**INPUT MATERIAL:**
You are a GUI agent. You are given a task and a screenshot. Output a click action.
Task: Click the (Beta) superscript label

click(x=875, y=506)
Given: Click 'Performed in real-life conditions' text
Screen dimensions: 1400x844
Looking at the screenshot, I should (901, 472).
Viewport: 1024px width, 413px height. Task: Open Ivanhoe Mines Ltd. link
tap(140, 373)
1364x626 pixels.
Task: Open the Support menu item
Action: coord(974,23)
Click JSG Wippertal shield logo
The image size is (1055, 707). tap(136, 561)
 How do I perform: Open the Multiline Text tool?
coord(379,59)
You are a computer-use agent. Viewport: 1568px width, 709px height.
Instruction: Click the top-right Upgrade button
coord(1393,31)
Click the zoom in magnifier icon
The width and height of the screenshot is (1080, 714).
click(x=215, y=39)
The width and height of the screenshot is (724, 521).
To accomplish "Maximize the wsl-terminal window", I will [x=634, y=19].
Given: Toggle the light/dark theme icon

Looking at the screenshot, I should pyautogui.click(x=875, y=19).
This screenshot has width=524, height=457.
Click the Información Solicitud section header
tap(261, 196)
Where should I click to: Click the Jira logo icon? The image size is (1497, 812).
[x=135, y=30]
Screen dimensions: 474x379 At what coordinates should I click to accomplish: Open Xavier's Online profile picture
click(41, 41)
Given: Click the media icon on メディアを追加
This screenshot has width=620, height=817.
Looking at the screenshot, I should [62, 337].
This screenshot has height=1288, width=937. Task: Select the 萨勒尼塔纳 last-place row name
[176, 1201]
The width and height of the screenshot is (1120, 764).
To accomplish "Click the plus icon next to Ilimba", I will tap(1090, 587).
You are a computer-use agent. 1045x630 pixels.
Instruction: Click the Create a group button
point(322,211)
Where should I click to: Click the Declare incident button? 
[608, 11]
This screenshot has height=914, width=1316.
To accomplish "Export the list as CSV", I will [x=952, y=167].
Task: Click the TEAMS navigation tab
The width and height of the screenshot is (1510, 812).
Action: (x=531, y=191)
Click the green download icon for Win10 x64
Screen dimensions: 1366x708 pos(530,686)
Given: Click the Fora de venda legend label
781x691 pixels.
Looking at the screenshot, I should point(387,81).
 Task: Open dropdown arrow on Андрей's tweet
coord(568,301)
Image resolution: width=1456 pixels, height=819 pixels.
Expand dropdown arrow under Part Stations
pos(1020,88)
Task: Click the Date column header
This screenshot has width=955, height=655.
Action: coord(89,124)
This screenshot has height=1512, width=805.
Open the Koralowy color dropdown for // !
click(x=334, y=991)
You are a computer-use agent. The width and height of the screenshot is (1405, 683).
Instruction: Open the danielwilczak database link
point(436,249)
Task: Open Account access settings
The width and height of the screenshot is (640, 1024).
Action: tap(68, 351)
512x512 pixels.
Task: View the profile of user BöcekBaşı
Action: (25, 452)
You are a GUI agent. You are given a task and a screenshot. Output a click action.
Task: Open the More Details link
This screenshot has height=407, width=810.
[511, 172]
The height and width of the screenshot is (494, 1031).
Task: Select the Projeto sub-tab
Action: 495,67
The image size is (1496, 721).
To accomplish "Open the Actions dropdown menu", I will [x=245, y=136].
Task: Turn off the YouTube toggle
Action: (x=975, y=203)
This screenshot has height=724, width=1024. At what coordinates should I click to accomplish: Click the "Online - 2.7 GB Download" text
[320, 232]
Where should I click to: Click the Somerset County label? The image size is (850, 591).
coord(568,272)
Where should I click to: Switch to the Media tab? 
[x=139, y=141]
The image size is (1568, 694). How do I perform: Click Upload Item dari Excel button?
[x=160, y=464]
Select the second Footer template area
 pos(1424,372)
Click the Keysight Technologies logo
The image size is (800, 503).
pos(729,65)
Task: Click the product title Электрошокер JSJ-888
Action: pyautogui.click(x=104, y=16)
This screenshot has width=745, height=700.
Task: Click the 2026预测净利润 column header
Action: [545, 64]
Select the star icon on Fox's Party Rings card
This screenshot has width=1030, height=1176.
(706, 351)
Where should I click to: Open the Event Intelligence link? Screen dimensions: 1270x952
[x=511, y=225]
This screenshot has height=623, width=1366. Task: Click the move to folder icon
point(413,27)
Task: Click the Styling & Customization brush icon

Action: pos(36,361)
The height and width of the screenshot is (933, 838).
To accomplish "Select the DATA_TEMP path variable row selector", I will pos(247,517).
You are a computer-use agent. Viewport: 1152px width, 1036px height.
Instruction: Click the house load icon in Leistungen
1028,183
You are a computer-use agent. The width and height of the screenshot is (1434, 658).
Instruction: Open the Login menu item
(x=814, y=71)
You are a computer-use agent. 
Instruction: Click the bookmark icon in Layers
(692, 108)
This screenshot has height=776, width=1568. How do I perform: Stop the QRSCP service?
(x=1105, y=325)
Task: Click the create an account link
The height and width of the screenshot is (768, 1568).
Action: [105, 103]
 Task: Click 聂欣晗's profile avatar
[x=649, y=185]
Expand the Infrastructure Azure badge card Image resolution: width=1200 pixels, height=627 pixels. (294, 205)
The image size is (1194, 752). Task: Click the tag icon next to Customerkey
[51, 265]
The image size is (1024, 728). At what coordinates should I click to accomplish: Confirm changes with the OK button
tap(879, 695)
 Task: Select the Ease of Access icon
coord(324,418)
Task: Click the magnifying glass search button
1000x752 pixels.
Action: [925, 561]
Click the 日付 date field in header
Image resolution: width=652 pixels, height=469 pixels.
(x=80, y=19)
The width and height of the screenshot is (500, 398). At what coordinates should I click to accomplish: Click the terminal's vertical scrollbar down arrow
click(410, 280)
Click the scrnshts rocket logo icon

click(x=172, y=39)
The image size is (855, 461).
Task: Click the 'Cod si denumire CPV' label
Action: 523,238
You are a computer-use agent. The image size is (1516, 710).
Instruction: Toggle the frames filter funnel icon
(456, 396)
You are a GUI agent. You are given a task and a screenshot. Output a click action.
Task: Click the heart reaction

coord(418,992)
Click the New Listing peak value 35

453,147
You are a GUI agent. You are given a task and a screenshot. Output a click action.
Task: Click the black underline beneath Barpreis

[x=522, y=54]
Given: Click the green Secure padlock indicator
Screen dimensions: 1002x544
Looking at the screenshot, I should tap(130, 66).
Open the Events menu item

**WORK REQUEST:** Restate the entries. Match them exactly.

**TASK ANSWER:**
You are a GUI agent. You are given a task and a screenshot. Output a click action.
Task: Click the (Beta) superscript label

click(x=875, y=506)
Given: Click 'Performed in real-life conditions' text
Screen dimensions: 1400x844
Looking at the screenshot, I should (901, 472).
Viewport: 1024px width, 413px height. Task: Open Ivanhoe Mines Ltd. link
tap(140, 373)
1364x626 pixels.
Task: Open the Support menu item
Action: coord(974,23)
Click JSG Wippertal shield logo
The image size is (1055, 707). tap(136, 561)
 How do I perform: Open the Multiline Text tool?
coord(379,59)
You are a computer-use agent. Viewport: 1568px width, 709px height.
Instruction: Click the top-right Upgrade button
coord(1393,31)
Click the zoom in magnifier icon
The width and height of the screenshot is (1080, 714).
click(x=215, y=39)
The width and height of the screenshot is (724, 521).
To accomplish "Maximize the wsl-terminal window", I will [x=634, y=19].
Given: Toggle the light/dark theme icon

Looking at the screenshot, I should pyautogui.click(x=875, y=19).
This screenshot has width=524, height=457.
Click the Información Solicitud section header
tap(261, 196)
Where should I click to: Click the Jira logo icon? The image size is (1497, 812).
[x=135, y=30]
Screen dimensions: 474x379 At what coordinates should I click to accomplish: Open Xavier's Online profile picture
click(41, 41)
Given: Click the media icon on メディアを追加
This screenshot has width=620, height=817.
Looking at the screenshot, I should [62, 337].
This screenshot has height=1288, width=937. Task: Select the 萨勒尼塔纳 last-place row name
[176, 1201]
The width and height of the screenshot is (1120, 764).
To accomplish "Click the plus icon next to Ilimba", I will tap(1090, 587).
You are a computer-use agent. 1045x630 pixels.
Instruction: Click the Create a group button
point(322,211)
Where should I click to: Click the Declare incident button? 
[608, 11]
This screenshot has height=914, width=1316.
To accomplish "Export the list as CSV", I will [x=952, y=167].
Task: Click the TEAMS navigation tab
The width and height of the screenshot is (1510, 812).
Action: (x=531, y=191)
Click the green download icon for Win10 x64
Screen dimensions: 1366x708 pos(530,686)
Given: Click the Fora de venda legend label
781x691 pixels.
Looking at the screenshot, I should point(387,81).
 Task: Open dropdown arrow on Андрей's tweet
coord(568,301)
Image resolution: width=1456 pixels, height=819 pixels.
Expand dropdown arrow under Part Stations
pos(1020,88)
Task: Click the Date column header
This screenshot has width=955, height=655.
Action: coord(89,124)
This screenshot has height=1512, width=805.
Open the Koralowy color dropdown for // !
click(x=334, y=991)
You are a computer-use agent. The width and height of the screenshot is (1405, 683).
Instruction: Open the danielwilczak database link
point(436,249)
Task: Open Account access settings
The width and height of the screenshot is (640, 1024).
Action: tap(68, 351)
512x512 pixels.
Task: View the profile of user BöcekBaşı
Action: (25, 452)
You are a GUI agent. You are given a task and a screenshot. Output a click action.
Task: Open the More Details link
This screenshot has height=407, width=810.
[511, 172]
The height and width of the screenshot is (494, 1031).
Task: Select the Projeto sub-tab
Action: 495,67
The image size is (1496, 721).
To accomplish "Open the Actions dropdown menu", I will [x=245, y=136].
Task: Turn off the YouTube toggle
Action: (x=975, y=203)
This screenshot has height=724, width=1024. At what coordinates should I click to accomplish: Click the "Online - 2.7 GB Download" text
[320, 232]
Where should I click to: Click the Somerset County label? The image size is (850, 591).
coord(568,272)
Where should I click to: Switch to the Media tab? 
[x=139, y=141]
The image size is (1568, 694). How do I perform: Click Upload Item dari Excel button?
[x=160, y=464]
Select the second Footer template area
 pos(1424,372)
Click the Keysight Technologies logo
The image size is (800, 503).
pos(729,65)
Task: Click the product title Электрошокер JSJ-888
Action: pyautogui.click(x=104, y=16)
This screenshot has width=745, height=700.
Task: Click the 2026预测净利润 column header
Action: [545, 64]
Select the star icon on Fox's Party Rings card
This screenshot has width=1030, height=1176.
(706, 351)
Where should I click to: Open the Event Intelligence link? Screen dimensions: 1270x952
[x=511, y=225]
This screenshot has height=623, width=1366. Task: Click the move to folder icon
point(413,27)
Task: Click the Styling & Customization brush icon

Action: pos(36,361)
The height and width of the screenshot is (933, 838).
To accomplish "Select the DATA_TEMP path variable row selector", I will pos(247,517).
You are a computer-use agent. Viewport: 1152px width, 1036px height.
Instruction: Click the house load icon in Leistungen
1028,183
You are a computer-use agent. The width and height of the screenshot is (1434, 658).
Instruction: Open the Login menu item
(x=814, y=71)
You are a computer-use agent. 
Instruction: Click the bookmark icon in Layers
(692, 108)
This screenshot has height=776, width=1568. How do I perform: Stop the QRSCP service?
(x=1105, y=325)
Task: Click the create an account link
The height and width of the screenshot is (768, 1568).
Action: [105, 103]
 Task: Click 聂欣晗's profile avatar
[x=649, y=185]
Expand the Infrastructure Azure badge card Image resolution: width=1200 pixels, height=627 pixels. (294, 205)
The image size is (1194, 752). Task: Click the tag icon next to Customerkey
[51, 265]
The image size is (1024, 728). At what coordinates should I click to accomplish: Confirm changes with the OK button
tap(879, 695)
 Task: Select the Ease of Access icon
coord(324,418)
Task: Click the magnifying glass search button
1000x752 pixels.
Action: [925, 561]
Click the 日付 date field in header
Image resolution: width=652 pixels, height=469 pixels.
(x=80, y=19)
The width and height of the screenshot is (500, 398). At what coordinates should I click to accomplish: Click the terminal's vertical scrollbar down arrow
click(410, 280)
Click the scrnshts rocket logo icon

click(x=172, y=39)
The image size is (855, 461).
Task: Click the 'Cod si denumire CPV' label
Action: 523,238
You are a computer-use agent. The image size is (1516, 710).
Instruction: Toggle the frames filter funnel icon
(456, 396)
You are a GUI agent. You are given a task and a screenshot. Output a click action.
Task: Click the heart reaction

coord(418,992)
Click the New Listing peak value 35

453,147
You are a GUI agent. You are given a task and a screenshot. Output a click action.
Task: Click the black underline beneath Barpreis

[x=522, y=54]
Given: Click the green Secure padlock indicator
Screen dimensions: 1002x544
Looking at the screenshot, I should tap(130, 66).
Open the Events menu item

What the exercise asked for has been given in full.